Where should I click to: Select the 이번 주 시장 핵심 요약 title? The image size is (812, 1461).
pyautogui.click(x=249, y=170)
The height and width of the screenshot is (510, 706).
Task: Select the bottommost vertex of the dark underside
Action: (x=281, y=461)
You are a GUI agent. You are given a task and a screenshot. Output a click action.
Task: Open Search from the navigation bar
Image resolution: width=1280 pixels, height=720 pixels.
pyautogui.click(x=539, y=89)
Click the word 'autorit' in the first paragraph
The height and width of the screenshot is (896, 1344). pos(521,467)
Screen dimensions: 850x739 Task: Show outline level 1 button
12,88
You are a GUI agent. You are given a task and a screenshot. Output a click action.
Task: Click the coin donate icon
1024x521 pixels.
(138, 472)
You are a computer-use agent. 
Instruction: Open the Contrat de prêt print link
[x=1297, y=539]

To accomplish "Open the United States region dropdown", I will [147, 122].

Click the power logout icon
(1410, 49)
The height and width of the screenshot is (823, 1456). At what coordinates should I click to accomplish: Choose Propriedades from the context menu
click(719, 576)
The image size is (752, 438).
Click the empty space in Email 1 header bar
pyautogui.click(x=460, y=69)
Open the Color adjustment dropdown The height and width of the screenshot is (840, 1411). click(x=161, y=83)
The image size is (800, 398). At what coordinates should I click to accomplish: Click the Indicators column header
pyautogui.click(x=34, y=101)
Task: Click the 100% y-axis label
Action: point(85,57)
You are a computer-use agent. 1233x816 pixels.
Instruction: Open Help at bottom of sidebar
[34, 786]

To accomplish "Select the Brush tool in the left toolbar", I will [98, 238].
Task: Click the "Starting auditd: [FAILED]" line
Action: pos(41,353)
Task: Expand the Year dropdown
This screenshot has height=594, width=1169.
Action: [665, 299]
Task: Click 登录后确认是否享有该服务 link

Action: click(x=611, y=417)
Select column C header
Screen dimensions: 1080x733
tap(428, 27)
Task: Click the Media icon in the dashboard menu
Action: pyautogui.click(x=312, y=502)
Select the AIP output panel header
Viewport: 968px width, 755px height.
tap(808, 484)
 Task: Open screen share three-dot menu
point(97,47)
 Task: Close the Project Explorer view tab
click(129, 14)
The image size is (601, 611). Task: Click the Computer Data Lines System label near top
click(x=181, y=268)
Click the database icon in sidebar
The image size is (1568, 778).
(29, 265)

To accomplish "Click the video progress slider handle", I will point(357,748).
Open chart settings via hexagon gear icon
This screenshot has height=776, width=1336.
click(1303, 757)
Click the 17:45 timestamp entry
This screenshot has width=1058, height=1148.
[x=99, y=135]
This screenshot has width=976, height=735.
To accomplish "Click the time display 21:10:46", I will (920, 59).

## WHAT TO DO
Starting with the first entry and ending with the last, give all of them again unchanged.

## WRITTEN ANSWER
Where should I click to: Select the 이번 주 시장 핵심 요약 title? The image size is (812, 1461).
pyautogui.click(x=249, y=170)
The height and width of the screenshot is (510, 706).
Task: Select the bottommost vertex of the dark underside
Action: (x=281, y=461)
You are a GUI agent. You are given a task and a screenshot. Output a click action.
Task: Open Search from the navigation bar
Image resolution: width=1280 pixels, height=720 pixels.
pyautogui.click(x=539, y=89)
Click the word 'autorit' in the first paragraph
The height and width of the screenshot is (896, 1344). pos(521,467)
Screen dimensions: 850x739 Task: Show outline level 1 button
12,88
You are a GUI agent. You are given a task and a screenshot. Output a click action.
Task: Click the coin donate icon
1024x521 pixels.
(138, 472)
You are a computer-use agent. 
Instruction: Open the Contrat de prêt print link
[x=1297, y=539]

To accomplish "Open the United States region dropdown", I will [147, 122].

Click the power logout icon
(1410, 49)
The height and width of the screenshot is (823, 1456). At what coordinates should I click to accomplish: Choose Propriedades from the context menu
click(719, 576)
The image size is (752, 438).
Click the empty space in Email 1 header bar
pyautogui.click(x=460, y=69)
Open the Color adjustment dropdown The height and width of the screenshot is (840, 1411). click(x=161, y=83)
The image size is (800, 398). At what coordinates should I click to accomplish: Click the Indicators column header
pyautogui.click(x=34, y=101)
Task: Click the 100% y-axis label
Action: point(85,57)
You are a computer-use agent. 1233x816 pixels.
Instruction: Open Help at bottom of sidebar
[34, 786]

To accomplish "Select the Brush tool in the left toolbar", I will [98, 238].
Task: Click the "Starting auditd: [FAILED]" line
Action: pos(41,353)
Task: Expand the Year dropdown
This screenshot has height=594, width=1169.
Action: [665, 299]
Task: Click 登录后确认是否享有该服务 link

Action: click(x=611, y=417)
Select column C header
Screen dimensions: 1080x733
tap(428, 27)
Task: Click the Media icon in the dashboard menu
Action: pyautogui.click(x=312, y=502)
Select the AIP output panel header
Viewport: 968px width, 755px height.
tap(808, 484)
 Task: Open screen share three-dot menu
point(97,47)
 Task: Close the Project Explorer view tab
click(129, 14)
The image size is (601, 611). Task: Click the Computer Data Lines System label near top
click(x=181, y=268)
Click the database icon in sidebar
The image size is (1568, 778).
(29, 265)

To accomplish "Click the video progress slider handle", I will point(357,748).
Open chart settings via hexagon gear icon
This screenshot has height=776, width=1336.
click(1303, 757)
Click the 17:45 timestamp entry
This screenshot has width=1058, height=1148.
[x=99, y=135]
This screenshot has width=976, height=735.
To accomplish "Click the time display 21:10:46", I will (920, 59).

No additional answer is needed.